Step 3: No Time-Separation Window Required

Unlike some supplement-drug pairs where dose timing matters (e.g., calcium and levothyroxine must be separated by 4 hours), no evidence supports separating creatine and bremelanotide doses by time. The concern is chronic lab interference, not an acute interaction at the time of injection.

Step 4: Repeat Renal Labs at 3 Months

If using bremelanotide regularly off-label over many weeks, a follow-up renal panel at 3 months confirms that real-world kidney function aligns with the baseline picture. This is standard monitoring practice in peptide therapy and does not require anything beyond a routine blood draw.

The HealthRX clinical team uses the following four-point framework when evaluating any supplement added to a peptide therapy regimen: (1) Does the supplement share the peptide's primary metabolic pathway? (2) Does the supplement alter any lab marker used to monitor the peptide's safety? (3) Does the supplement affect the same physiologic target as the peptide, producing additive or opposing effects? (4) Does the supplement interact with co-administered agents (e.g., cardiovascular medications taken alongside bremelanotide)? For creatine plus bremelanotide, the answers are no, yes, no, and context-dependent. That profile places this combination in the "low risk with monitoring" category rather than "avoid."

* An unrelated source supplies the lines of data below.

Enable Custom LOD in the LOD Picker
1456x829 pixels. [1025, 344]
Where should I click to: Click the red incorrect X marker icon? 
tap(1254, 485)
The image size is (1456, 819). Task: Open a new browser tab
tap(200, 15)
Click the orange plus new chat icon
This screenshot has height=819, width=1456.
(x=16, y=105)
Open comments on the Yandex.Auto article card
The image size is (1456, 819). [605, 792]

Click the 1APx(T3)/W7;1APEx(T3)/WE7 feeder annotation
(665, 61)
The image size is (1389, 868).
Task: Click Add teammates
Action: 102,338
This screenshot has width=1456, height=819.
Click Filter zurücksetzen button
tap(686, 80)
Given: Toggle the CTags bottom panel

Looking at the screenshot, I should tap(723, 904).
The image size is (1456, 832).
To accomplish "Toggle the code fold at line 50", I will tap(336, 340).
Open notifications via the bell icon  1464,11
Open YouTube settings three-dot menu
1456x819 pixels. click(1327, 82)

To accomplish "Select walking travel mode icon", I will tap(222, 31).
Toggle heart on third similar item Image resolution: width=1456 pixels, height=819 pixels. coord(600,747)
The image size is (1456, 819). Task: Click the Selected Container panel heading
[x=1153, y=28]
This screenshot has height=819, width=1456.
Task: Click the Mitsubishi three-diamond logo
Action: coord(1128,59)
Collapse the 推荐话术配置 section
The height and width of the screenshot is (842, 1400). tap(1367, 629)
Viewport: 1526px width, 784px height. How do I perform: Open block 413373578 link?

What the Evidence Does and Does Not Tell Us

No randomized controlled trial has co-administered creatine and bremelanotide and measured combined outcomes. That gap is not unusual. The FDA does not require drug-supplement interaction studies for approval, and bremelanotide's market is relatively small compared with drugs that generate large post-market pharmacovigilance datasets.

Guidance therefore rests on three pillars: (1) bremelanotide's pharmacokinetic profile from the FDA submission package, (2) creatine's well-characterized effect on serum creatinine from independent exercise science literature, and (3) general principles of renal monitoring in peptide therapeutics. The American College of Sports Medicine's 2021 updated consensus on dietary supplements states that creatine users should "inform their healthcare provider of supplementation status when kidney function is being assessed," an instruction directly applicable here (pubmed.ncbi.nlm.nih.gov/33009197).

The Endocrine Society's clinical practice guidelines on sexual dysfunction note that patient-reported supplement use should be part of the intake evaluation for any pharmacologic sexual health therapy (endocrine.org guidelines, doi: 10.1210/jc.2016-1128). Creatine fits that category.

Dosing Specifics: Does the Amount of Creatine Matter?

Yes. The creatinine-elevation effect is dose-dependent.

A maintenance dose of 3 to 5 g/day raises serum creatinine modestly, typically 0.05 to 0.10 mg/dL above baseline in adults with normal kidneys. A loading protocol of 20 g/day for 5 to 7 days can raise it by 0.15 to 0.22 mg/dL. For a 35-year-old man with a baseline creatinine of 1.05 mg/dL, a loading-phase spike could push him to 1.27 mg/dL, just above the normal threshold, prompting unnecessary concern if the prescriber is unaware.

Maintenance dosing during active bremelanotide use is a reasonable approach if athletic goals permit. If a loading phase is necessary (e.g., before a competitive season), completing it at least 2 to 3 weeks before scheduled renal lab work gives creatinine levels time to stabilize.

Summary of the Interaction Profile

| Parameter | Finding | |---|---| | Pharmacokinetic interaction | None identified | | Pharmacodynamic interaction | None identified | | Lab interference risk | Moderate (creatinine-based eGFR affected) | | Cardiovascular additive risk | Low at standard creatine doses | | Contraindication | None absolute for healthy adults | | Monitoring requirement | Baseline and follow-up renal panel | | Dose separation needed | No |

Creatine is generally safe. Bremelanotide is generally safe in its approved population. The overlap that requires clinical attention is narrow but real: keep your prescriber informed, get your kidney labs done with creatine use disclosed, and consider cystatin C if there is any doubt about the accuracy of your creatinine-based eGFR.